Passport Canada doesn’t want data travelling online anymore

I spent my Easter weekend in a panic because we are going on an overseas family holiday next month and I could not find my passport. I hadn’t used it since last fall and after a fruitless search around the house I realized I would have to do the unthinkable and apply for a new one. This involved downloading the usual form, getting new pictures taken and asking my parish priest to sign as my guarantor immediately following the Sunday service.

Naturally, I found it in my office just as I was preparing to visit the local Passport Canada office on my lunch hour. At no point did I consider using the online option. Which, as it turns out, won’t be an option for long.

The Canadian Press reported on Monday that Passport Canada is discontinuing online applications by the end of this month. And I quote:

A spokesman for Passport Canada says the online service is being wound up simply because it isn't as “convenient” for Canadians as using downloadable forms that must be filled out and brought in person to a passport office.

“Passport On-Line has been replaced by interactive forms because they are more convenient for applicants,” Jean-Sebastien Roy said in an e-mail response to questions.
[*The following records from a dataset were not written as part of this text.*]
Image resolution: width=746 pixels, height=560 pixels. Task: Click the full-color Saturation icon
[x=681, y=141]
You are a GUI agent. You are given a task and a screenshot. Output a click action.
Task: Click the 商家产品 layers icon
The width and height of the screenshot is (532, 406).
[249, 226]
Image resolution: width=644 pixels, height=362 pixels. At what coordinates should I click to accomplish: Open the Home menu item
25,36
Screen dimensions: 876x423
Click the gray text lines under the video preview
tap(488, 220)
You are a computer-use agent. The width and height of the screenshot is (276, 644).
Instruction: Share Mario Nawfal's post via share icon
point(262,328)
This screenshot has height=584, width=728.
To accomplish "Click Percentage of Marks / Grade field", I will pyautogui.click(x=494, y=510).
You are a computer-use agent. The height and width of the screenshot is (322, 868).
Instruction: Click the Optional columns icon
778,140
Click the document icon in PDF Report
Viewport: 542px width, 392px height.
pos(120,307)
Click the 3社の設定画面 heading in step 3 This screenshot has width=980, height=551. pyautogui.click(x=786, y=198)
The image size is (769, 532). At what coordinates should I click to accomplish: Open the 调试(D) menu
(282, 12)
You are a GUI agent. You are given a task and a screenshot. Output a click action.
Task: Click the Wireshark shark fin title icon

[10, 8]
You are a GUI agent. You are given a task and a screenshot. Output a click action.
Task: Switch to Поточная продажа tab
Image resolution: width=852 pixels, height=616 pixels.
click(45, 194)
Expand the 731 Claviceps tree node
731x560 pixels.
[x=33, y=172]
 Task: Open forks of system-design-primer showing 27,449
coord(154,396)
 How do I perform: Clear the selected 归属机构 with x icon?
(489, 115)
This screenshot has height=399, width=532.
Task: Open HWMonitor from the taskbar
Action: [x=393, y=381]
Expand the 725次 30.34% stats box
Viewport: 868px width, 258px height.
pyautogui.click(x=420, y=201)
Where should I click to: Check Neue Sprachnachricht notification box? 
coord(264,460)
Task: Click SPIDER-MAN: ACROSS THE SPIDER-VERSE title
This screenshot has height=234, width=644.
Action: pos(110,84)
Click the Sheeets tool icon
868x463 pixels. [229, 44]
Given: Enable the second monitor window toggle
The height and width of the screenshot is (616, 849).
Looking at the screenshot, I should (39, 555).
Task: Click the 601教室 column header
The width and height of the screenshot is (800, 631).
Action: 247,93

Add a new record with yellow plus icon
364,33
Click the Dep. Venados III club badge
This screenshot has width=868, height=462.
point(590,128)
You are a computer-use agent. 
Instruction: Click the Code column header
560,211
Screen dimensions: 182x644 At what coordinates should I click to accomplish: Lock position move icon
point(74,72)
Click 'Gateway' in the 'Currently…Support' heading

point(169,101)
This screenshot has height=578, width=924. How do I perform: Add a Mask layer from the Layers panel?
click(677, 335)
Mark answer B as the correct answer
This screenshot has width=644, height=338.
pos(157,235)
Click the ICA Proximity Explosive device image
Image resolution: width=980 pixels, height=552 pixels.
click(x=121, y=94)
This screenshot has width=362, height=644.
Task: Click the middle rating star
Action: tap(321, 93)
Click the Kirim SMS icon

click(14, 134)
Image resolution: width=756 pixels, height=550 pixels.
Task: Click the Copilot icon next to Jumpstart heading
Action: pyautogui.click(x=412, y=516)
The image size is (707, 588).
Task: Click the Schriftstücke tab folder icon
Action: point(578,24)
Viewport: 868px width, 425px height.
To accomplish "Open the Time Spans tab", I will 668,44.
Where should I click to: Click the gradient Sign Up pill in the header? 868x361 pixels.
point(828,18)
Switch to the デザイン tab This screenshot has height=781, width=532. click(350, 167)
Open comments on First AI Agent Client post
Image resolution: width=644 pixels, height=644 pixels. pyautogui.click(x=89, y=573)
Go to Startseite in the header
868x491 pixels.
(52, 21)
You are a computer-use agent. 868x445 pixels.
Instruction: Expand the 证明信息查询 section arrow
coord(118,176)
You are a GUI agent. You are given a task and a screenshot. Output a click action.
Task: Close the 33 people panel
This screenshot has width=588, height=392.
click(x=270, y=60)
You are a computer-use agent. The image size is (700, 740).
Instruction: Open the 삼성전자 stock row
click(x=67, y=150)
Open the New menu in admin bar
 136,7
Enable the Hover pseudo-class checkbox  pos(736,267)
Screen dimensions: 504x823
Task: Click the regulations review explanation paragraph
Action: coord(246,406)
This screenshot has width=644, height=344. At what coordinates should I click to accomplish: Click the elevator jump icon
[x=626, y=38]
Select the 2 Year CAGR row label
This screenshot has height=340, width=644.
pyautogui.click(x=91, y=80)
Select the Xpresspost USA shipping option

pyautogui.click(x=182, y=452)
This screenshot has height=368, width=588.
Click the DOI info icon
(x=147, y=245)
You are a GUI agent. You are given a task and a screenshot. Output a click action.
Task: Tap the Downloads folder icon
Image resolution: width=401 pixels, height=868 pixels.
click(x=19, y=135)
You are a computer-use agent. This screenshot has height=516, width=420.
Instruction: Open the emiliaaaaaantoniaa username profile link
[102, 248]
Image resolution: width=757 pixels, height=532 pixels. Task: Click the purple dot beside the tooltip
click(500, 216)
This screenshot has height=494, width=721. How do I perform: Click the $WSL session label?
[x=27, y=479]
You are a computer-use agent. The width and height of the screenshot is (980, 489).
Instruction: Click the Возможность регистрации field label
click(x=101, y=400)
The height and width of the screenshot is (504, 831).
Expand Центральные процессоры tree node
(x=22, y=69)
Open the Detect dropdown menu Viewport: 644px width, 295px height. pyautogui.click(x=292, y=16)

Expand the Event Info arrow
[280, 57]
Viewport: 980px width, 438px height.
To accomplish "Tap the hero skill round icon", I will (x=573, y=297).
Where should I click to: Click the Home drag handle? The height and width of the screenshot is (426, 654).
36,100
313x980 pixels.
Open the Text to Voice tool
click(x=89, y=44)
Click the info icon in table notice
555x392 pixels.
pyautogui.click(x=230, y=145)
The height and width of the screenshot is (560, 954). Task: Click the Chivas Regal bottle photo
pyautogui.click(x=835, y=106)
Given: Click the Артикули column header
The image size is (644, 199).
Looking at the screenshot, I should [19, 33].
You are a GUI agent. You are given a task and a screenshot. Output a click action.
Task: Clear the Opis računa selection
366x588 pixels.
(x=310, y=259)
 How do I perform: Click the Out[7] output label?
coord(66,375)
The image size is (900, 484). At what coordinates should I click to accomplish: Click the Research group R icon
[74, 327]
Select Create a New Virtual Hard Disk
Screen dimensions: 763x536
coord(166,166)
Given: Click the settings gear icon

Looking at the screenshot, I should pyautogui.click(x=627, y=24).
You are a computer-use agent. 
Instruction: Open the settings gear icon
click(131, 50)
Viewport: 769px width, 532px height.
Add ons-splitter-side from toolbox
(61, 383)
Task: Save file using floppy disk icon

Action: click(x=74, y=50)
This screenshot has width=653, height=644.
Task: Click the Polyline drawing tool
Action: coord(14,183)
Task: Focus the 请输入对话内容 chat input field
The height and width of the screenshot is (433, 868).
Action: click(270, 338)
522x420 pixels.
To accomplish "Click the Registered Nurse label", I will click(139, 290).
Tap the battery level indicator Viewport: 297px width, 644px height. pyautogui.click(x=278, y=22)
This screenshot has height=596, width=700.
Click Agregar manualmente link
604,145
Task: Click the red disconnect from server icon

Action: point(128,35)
That’s right, downloading PDFs and printing them is a lot more convenient (and greener) than working electronically and submitting remotely. Oh, wait a minute: that’s completely wrong, isn’t it?

The only convenience in this case will be enjoyed by Passport Canada, which a little more than a year ago found itself in hot water (again!) when an average user was able to play around with the agency’s site URLs and see personal information about other users. The response then was equally weird: Passport Canada emphasized the fact that nothing bad happened to anyone, rather than being proactive about improving its ability to protect user information. The Privacy Commissioner’s office was not pleased.

Now, according to the agency’s Web site, the online service is “stepping aside” in favour of interactive forms, a technique that was last considered innovative in 1998. From a public sector electronic service delivery standpoint, this has to be the more bizaare reversal, well, ever.

I can’t think of too many private sector IT managers who would want to walk away from the Internet as a transactional channel, and it’s the one area that the Canadian government has been critiqued in the past by firms such as Accenture. This is not just hiding from failures; it’s giving up. From a citizen-centric viewpoint, it’s also sad that Passport Canada has apparently made this decision without providing any information on user research (if it did any), offer any real opportunity for feedback and failed to work with the media on the subject other than the e-mail responses to CP.

This could well end up becoming a poor metaphor for the Canadian government’s ability to engage online. Passports are all about providing access. The agency is cutting off access to the one place that almost everyone is going.